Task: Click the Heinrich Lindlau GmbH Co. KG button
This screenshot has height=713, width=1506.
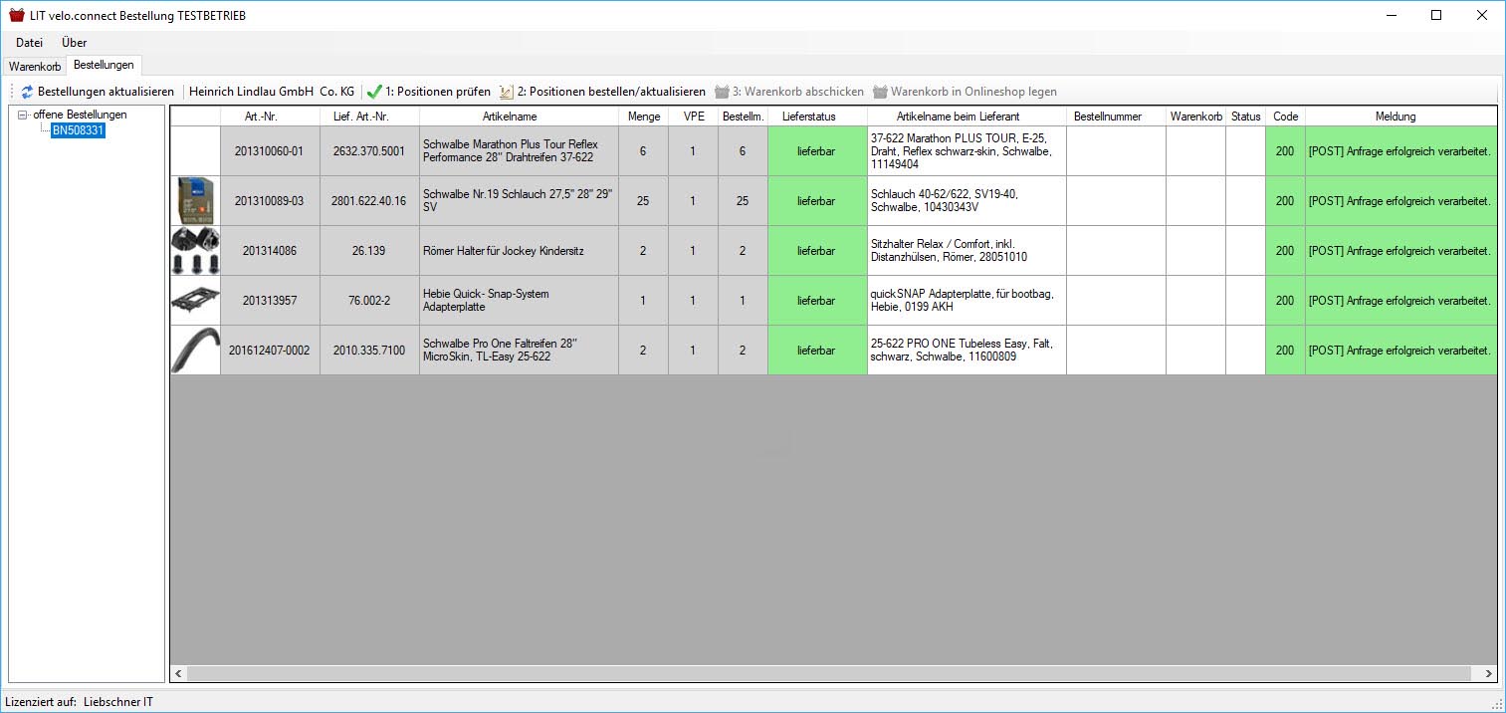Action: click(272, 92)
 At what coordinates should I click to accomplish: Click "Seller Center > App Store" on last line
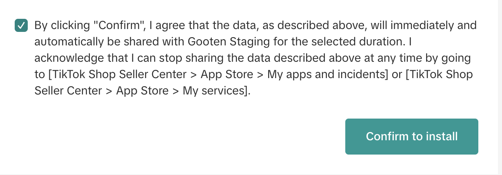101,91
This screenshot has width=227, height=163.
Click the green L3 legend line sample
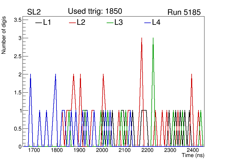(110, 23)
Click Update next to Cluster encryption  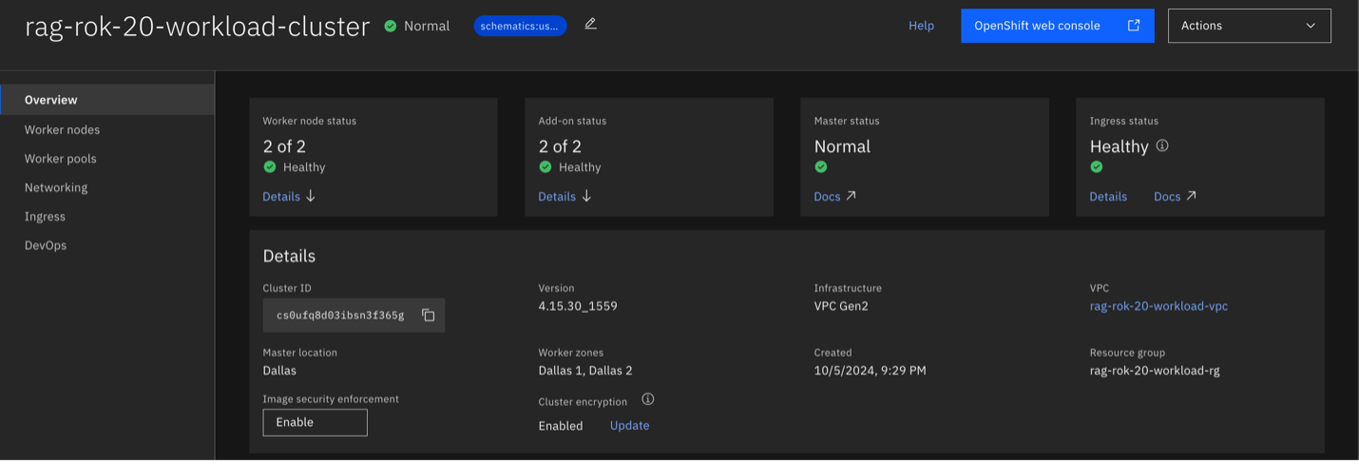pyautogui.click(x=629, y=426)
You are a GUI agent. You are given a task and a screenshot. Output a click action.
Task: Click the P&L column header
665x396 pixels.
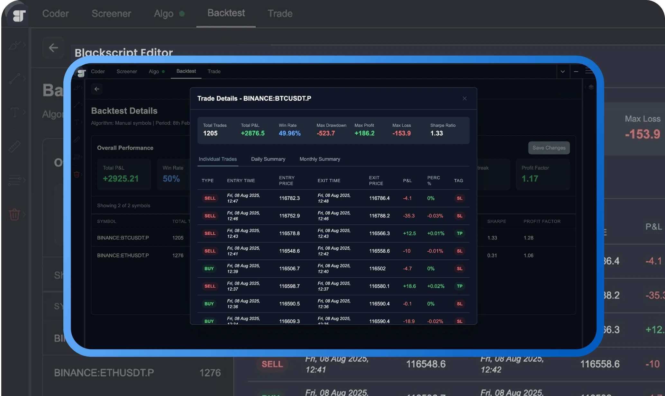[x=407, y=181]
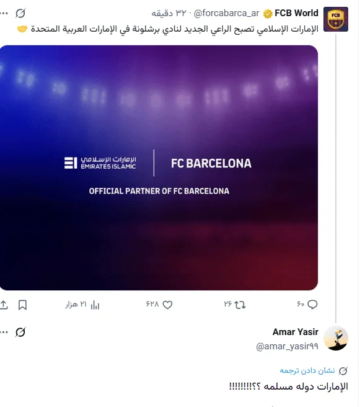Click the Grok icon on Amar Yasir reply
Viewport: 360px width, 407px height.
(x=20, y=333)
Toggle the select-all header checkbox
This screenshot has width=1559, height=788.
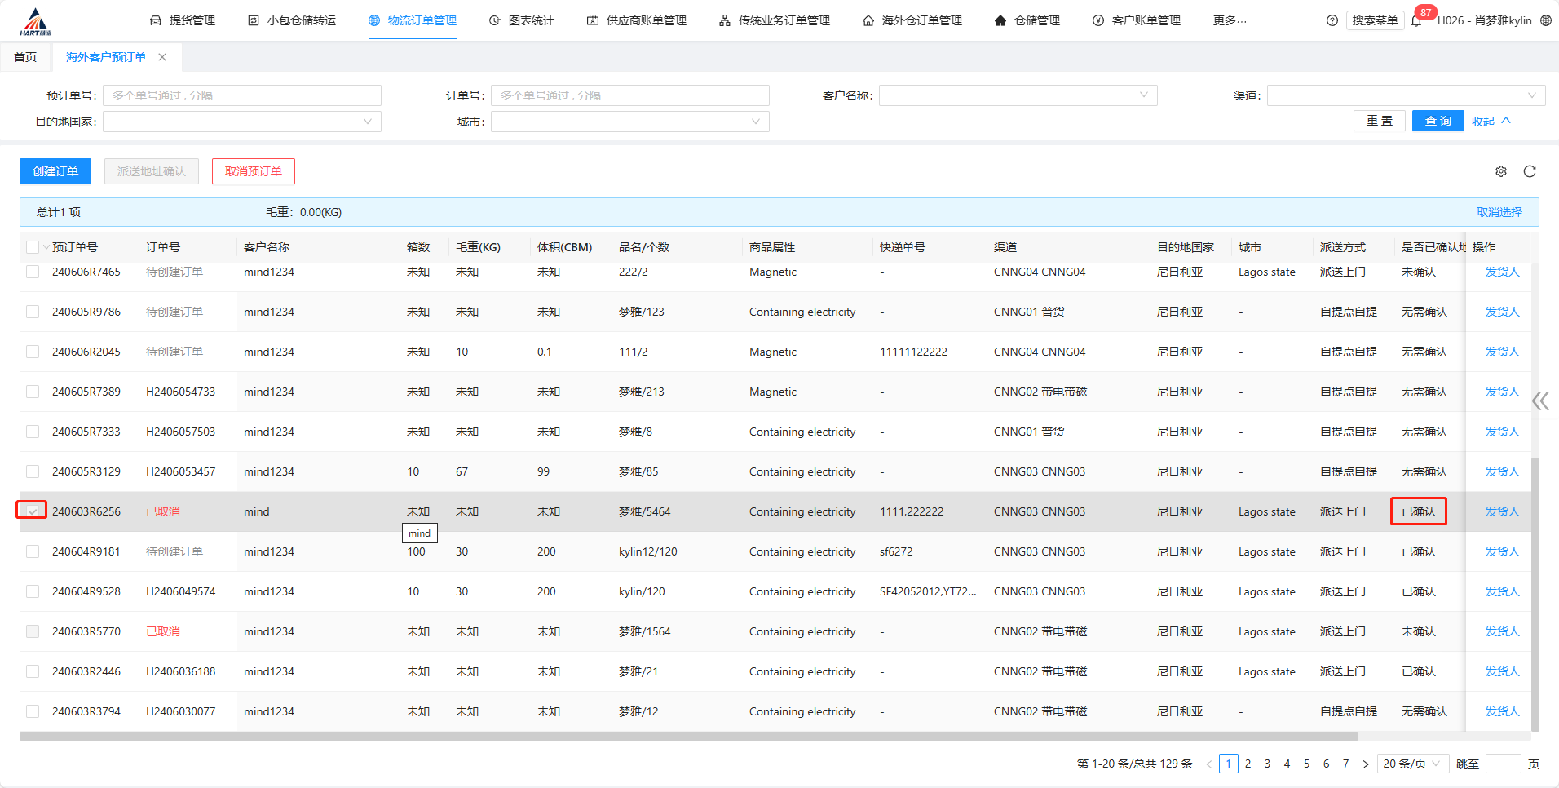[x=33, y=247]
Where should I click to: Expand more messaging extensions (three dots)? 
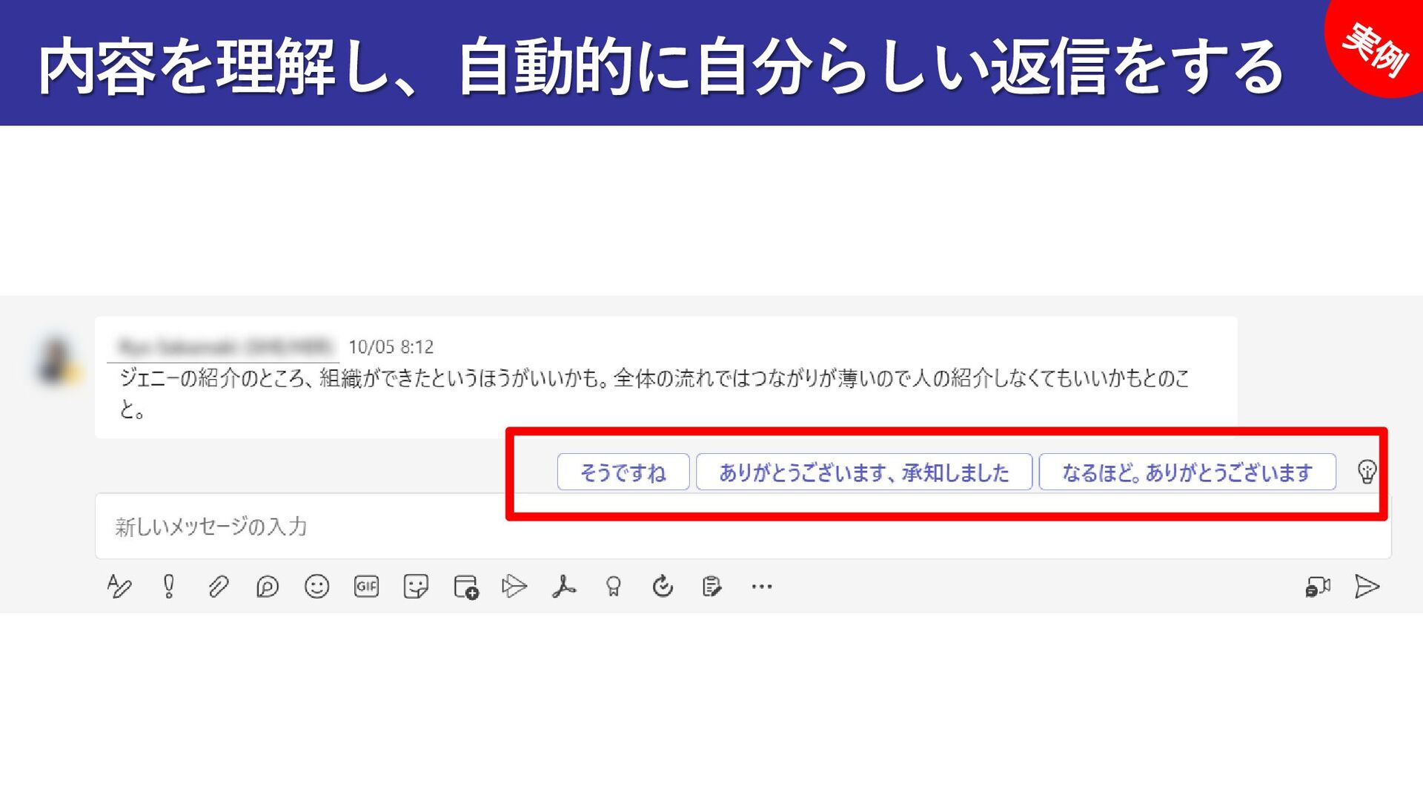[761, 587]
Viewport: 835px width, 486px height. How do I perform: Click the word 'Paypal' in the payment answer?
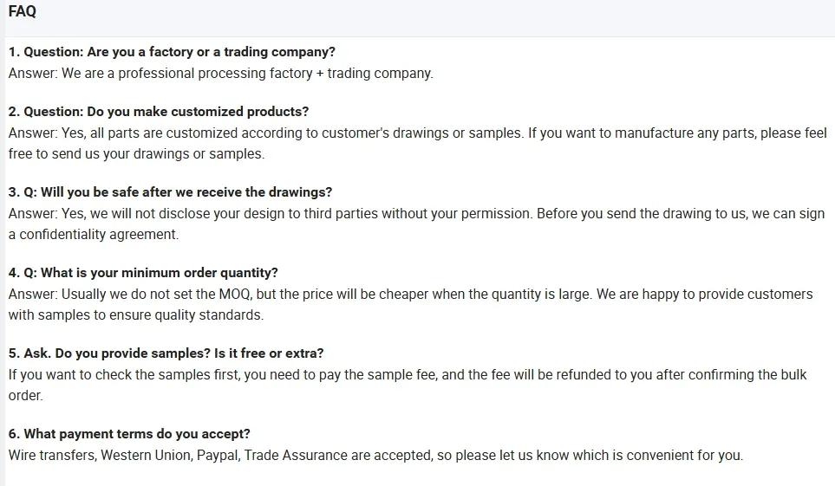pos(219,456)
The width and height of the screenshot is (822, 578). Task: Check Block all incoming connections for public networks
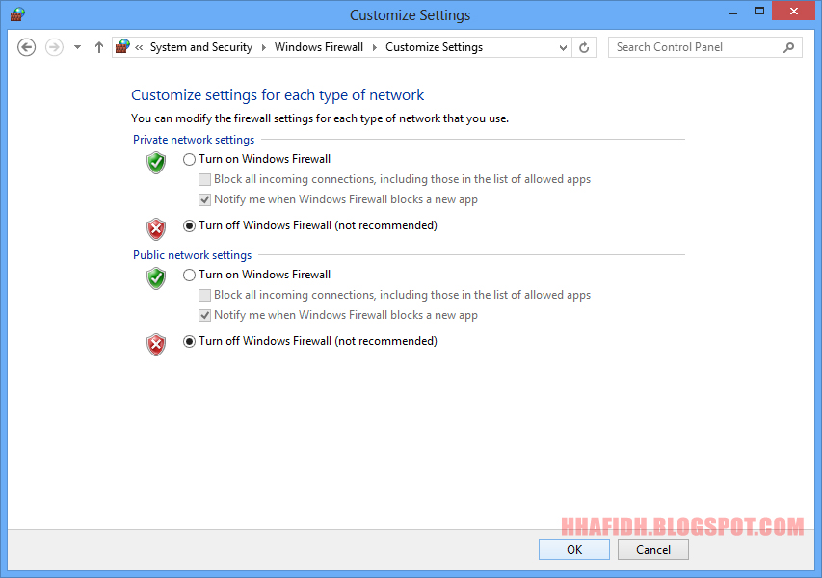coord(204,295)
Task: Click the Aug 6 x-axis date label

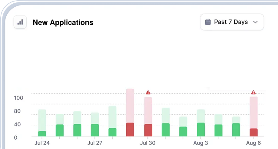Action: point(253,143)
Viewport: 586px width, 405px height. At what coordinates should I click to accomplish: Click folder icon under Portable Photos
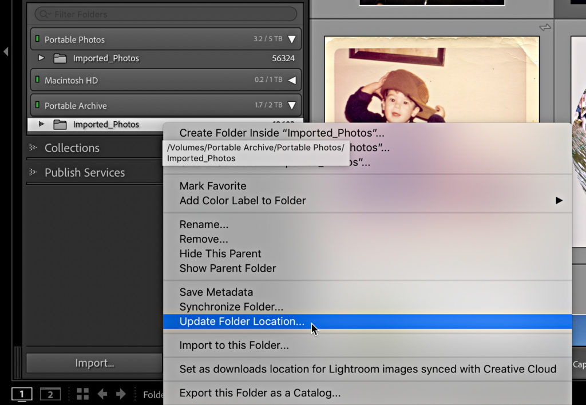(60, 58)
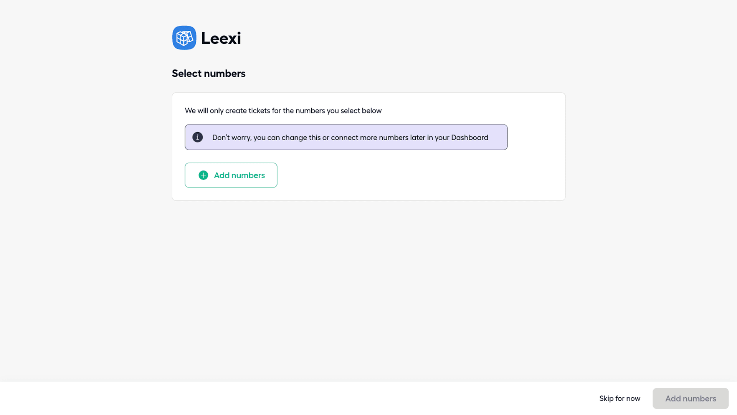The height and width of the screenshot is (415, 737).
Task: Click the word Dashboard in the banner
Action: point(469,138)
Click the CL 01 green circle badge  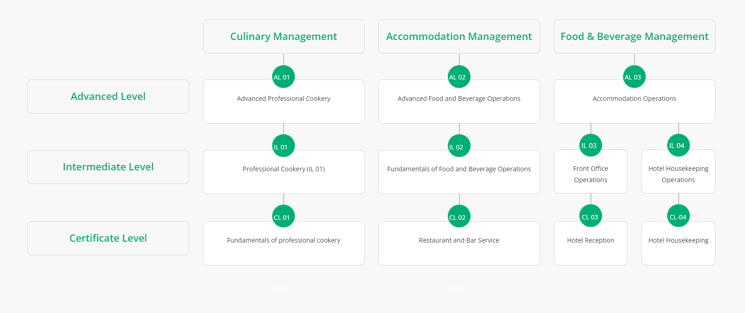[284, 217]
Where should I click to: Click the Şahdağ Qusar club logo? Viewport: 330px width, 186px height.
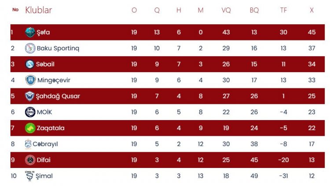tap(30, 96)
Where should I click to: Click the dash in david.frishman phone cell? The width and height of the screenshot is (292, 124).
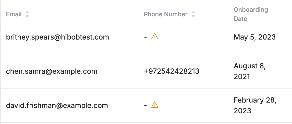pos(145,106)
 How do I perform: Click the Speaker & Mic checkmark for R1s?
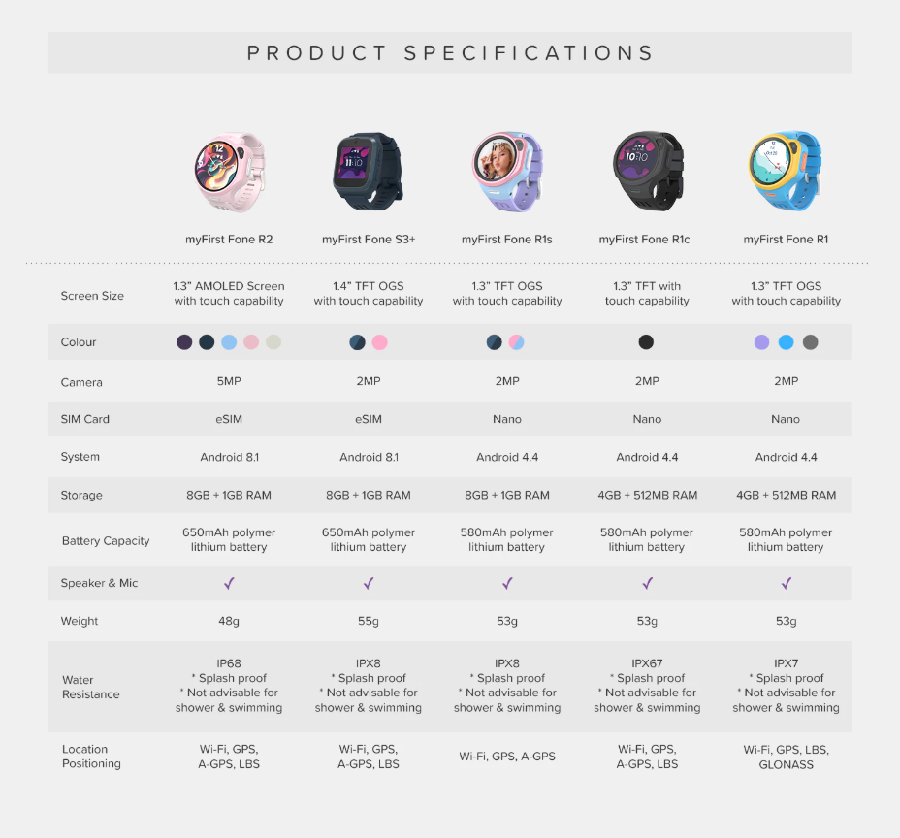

======

AIM OF THE TASK
Rewrite the records from the line containing "Where should I click to: Click the dash" through the end of the records, inclusive, and increase every answer coordinate by 115. Leave out the pictures.

EXERCISE ANSWER
Where should I click to: Click the dash in david.frishman phone cell? The width and height of the screenshot is (292, 124).
pos(260,221)
 How do I perform: Click the Speaker & Mic checkmark for R1s?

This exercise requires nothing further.